### EXERCISE PROMPT
Express every line of the listing below as a numbered list, omitting any blank lines.

....................

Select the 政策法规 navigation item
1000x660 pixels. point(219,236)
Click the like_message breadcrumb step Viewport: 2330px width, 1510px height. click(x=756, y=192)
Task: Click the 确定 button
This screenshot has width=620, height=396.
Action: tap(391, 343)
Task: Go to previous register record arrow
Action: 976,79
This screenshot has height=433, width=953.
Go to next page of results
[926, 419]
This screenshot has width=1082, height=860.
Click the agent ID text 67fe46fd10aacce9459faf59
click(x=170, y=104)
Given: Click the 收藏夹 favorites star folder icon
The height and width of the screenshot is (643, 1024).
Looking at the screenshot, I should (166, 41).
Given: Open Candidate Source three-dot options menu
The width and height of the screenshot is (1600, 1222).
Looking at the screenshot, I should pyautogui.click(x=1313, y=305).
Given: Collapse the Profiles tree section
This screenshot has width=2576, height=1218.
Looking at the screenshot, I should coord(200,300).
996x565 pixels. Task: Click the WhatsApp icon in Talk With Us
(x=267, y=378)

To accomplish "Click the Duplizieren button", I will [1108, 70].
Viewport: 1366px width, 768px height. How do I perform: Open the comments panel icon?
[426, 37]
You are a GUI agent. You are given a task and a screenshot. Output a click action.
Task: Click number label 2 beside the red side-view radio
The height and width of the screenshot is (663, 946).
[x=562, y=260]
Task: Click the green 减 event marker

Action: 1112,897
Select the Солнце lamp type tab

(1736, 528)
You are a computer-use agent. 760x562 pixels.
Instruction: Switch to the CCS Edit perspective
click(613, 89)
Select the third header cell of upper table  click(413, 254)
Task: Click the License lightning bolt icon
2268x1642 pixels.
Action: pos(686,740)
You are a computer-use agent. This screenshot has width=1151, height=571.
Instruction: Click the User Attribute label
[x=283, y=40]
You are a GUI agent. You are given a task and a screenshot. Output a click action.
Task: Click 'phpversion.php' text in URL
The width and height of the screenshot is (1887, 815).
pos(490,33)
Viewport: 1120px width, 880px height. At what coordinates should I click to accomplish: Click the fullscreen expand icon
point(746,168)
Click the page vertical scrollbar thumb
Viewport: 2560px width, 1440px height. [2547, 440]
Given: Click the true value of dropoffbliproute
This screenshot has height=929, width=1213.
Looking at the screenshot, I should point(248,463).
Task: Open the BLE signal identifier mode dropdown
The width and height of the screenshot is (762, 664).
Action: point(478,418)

....................

### SOLUTION TO THIS EXERCISE
1. Select the 政策法规 navigation item
2. 1000x660 pixels. point(219,236)
3. Click the like_message breadcrumb step Viewport: 2330px width, 1510px height. click(x=756, y=192)
4. Task: Click the 确定 button
5. This screenshot has width=620, height=396.
6. Action: tap(391, 343)
7. Task: Go to previous register record arrow
8. Action: 976,79
9. This screenshot has height=433, width=953.
10. Go to next page of results
11. [926, 419]
12. This screenshot has width=1082, height=860.
13. Click the agent ID text 67fe46fd10aacce9459faf59
14. click(x=170, y=104)
15. Given: Click the 收藏夹 favorites star folder icon
16. The height and width of the screenshot is (643, 1024).
17. Looking at the screenshot, I should (166, 41).
18. Given: Open Candidate Source three-dot options menu
19. The width and height of the screenshot is (1600, 1222).
20. Looking at the screenshot, I should pyautogui.click(x=1313, y=305).
21. Given: Collapse the Profiles tree section
22. This screenshot has width=2576, height=1218.
23. Looking at the screenshot, I should coord(200,300).
24. 996x565 pixels. Task: Click the WhatsApp icon in Talk With Us
25. (x=267, y=378)
26. To accomplish "Click the Duplizieren button", I will [1108, 70].
27. Viewport: 1366px width, 768px height. How do I perform: Open the comments panel icon?
28. [426, 37]
29. You are a GUI agent. You are given a task and a screenshot. Output a click action.
30. Task: Click number label 2 beside the red side-view radio
31. The height and width of the screenshot is (663, 946).
32. [x=562, y=260]
33. Task: Click the green 减 event marker
34. Action: 1112,897
35. Select the Солнце lamp type tab
36. (1736, 528)
37. You are a computer-use agent. 760x562 pixels.
38. Instruction: Switch to the CCS Edit perspective
39. click(613, 89)
40. Select the third header cell of upper table  click(413, 254)
41. Task: Click the License lightning bolt icon
42. 2268x1642 pixels.
43. Action: pos(686,740)
44. You are a computer-use agent. This screenshot has width=1151, height=571.
45. Instruction: Click the User Attribute label
46. [x=283, y=40]
47. You are a GUI agent. You are given a task and a screenshot. Output a click action.
48. Task: Click 'phpversion.php' text in URL
49. The width and height of the screenshot is (1887, 815).
50. pos(490,33)
51. Viewport: 1120px width, 880px height. At what coordinates should I click to accomplish: Click the fullscreen expand icon
52. point(746,168)
53. Click the page vertical scrollbar thumb
54. Viewport: 2560px width, 1440px height. [2547, 440]
55. Given: Click the true value of dropoffbliproute
56. This screenshot has height=929, width=1213.
57. Looking at the screenshot, I should point(248,463).
58. Task: Open the BLE signal identifier mode dropdown
59. The width and height of the screenshot is (762, 664).
60. Action: point(478,418)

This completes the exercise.